Waisak: Sebuah Awal Menuju Pencerahan

26 11 2009

Salah satu hari raya penting bagi penganut agama Buddha adalah Hari Raya Tri-Suci Waisak atau lebih sering disebut Waisak. Etimologi kata “Waisak” sendiri berasal dari bahasa Pali, Vesākha atau di dalam bahasa Sansekerta disebut Vaiśākha. Nama “Vesakha” sendiri diambil dari penamaan bulan Vaiśākha, bulan ke-2 dalam system Lunar Calendar bangsa India yang biasanya jatuh pada bulan Mei dalam kalender Masehi (Gregorian Calendar).
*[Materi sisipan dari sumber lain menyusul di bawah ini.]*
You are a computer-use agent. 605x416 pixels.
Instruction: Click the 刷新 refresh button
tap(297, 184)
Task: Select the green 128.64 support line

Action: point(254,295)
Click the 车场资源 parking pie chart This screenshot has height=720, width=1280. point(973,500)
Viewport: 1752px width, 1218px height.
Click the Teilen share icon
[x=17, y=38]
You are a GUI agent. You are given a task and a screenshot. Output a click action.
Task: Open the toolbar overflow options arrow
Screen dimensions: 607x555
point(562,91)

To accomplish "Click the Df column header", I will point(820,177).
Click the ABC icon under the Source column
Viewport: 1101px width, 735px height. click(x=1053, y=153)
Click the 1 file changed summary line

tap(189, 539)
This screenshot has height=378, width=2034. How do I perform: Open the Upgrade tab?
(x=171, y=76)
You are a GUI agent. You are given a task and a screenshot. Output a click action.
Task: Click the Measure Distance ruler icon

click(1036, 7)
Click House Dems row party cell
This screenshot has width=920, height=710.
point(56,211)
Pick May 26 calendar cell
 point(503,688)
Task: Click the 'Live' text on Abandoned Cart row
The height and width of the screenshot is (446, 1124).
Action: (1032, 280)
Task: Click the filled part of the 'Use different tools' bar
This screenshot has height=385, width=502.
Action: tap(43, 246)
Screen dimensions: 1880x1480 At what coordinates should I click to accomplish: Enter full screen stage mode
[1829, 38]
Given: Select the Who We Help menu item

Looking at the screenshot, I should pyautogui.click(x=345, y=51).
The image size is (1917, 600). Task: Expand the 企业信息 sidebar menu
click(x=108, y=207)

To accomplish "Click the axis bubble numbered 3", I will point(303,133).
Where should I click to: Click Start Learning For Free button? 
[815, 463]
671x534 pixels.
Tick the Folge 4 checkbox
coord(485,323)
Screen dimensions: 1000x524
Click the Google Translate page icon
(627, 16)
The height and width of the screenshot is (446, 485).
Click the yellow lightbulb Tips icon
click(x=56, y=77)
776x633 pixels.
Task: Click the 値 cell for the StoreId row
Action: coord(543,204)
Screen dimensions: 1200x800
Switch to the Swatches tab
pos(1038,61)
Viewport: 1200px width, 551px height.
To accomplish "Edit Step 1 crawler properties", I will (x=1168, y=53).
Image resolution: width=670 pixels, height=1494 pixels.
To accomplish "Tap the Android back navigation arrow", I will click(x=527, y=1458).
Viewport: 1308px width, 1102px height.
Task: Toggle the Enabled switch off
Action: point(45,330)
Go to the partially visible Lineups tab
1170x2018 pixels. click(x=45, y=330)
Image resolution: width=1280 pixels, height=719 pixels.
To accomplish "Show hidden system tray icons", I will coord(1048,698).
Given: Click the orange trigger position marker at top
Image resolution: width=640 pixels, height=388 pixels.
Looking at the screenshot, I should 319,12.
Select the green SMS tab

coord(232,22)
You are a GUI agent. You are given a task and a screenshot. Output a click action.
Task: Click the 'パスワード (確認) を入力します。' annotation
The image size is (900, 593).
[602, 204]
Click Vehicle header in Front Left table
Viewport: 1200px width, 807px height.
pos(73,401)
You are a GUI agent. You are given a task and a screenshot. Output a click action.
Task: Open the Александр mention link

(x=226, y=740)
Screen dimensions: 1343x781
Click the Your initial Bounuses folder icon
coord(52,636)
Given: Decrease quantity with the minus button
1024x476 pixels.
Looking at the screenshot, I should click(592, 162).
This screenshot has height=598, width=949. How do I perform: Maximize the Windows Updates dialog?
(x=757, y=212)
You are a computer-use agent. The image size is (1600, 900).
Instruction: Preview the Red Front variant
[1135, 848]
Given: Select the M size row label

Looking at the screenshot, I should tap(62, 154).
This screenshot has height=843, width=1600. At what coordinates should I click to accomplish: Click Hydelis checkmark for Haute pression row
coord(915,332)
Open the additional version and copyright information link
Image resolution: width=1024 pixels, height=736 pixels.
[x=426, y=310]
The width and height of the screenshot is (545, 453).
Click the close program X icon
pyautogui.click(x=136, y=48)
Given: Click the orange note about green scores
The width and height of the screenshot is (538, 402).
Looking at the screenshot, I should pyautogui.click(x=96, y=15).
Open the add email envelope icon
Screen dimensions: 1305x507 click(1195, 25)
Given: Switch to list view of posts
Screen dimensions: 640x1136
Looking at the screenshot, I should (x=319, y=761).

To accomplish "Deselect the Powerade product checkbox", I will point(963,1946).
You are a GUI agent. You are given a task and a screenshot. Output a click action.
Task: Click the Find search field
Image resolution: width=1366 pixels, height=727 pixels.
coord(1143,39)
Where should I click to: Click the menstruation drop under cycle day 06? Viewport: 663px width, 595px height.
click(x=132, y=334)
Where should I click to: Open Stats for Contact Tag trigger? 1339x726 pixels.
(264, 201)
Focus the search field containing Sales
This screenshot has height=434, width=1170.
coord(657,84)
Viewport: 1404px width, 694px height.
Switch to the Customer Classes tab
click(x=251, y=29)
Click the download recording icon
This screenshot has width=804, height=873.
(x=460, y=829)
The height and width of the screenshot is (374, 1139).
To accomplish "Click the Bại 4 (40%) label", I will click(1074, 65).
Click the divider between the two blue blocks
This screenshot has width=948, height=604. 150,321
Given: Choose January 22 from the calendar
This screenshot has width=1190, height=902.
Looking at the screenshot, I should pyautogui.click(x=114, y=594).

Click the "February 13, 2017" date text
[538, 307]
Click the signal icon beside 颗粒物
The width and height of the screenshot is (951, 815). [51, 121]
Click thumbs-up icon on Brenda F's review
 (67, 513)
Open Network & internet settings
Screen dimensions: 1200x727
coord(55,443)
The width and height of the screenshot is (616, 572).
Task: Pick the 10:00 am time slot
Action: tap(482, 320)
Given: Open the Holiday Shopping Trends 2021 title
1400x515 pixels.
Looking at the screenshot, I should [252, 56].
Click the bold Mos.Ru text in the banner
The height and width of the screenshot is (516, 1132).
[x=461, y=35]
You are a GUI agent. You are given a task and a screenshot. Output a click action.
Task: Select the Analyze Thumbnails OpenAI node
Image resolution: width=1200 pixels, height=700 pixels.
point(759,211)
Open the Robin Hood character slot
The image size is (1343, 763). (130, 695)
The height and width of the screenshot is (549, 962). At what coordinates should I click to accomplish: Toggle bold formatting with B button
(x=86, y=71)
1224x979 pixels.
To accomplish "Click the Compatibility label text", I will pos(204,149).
Namun, terkadang Hari Raya Waisak dapat juga jatuh di sekitaran akhir bulan April atau di awal bulan Juni, perbedaan tersebut jelas dipengaruhi oleh siklus/fase bulan.
Pada fase pertama purnama sidhi (full moon) di bulan Waisak (Mei) terjadi peristiwa penting dalam perjalanan hidup Siddharta Gautama, yaitu:

  • Lahirnya Siddharta di Taman Lumbini (sekarang Nepal) di tahun 623 S.M.,
  • Pangeran Siddharta mencapai Pencerahan Sempurna dan menjadi Buddha di Bodh-Gaya) pada usia 35 tahun di tahun 588 S.M., dan
  • Buddha Gautama mangkat (mahaparinirvana) di Kusinara pada usia 80 tahun di tahun 543 S.M.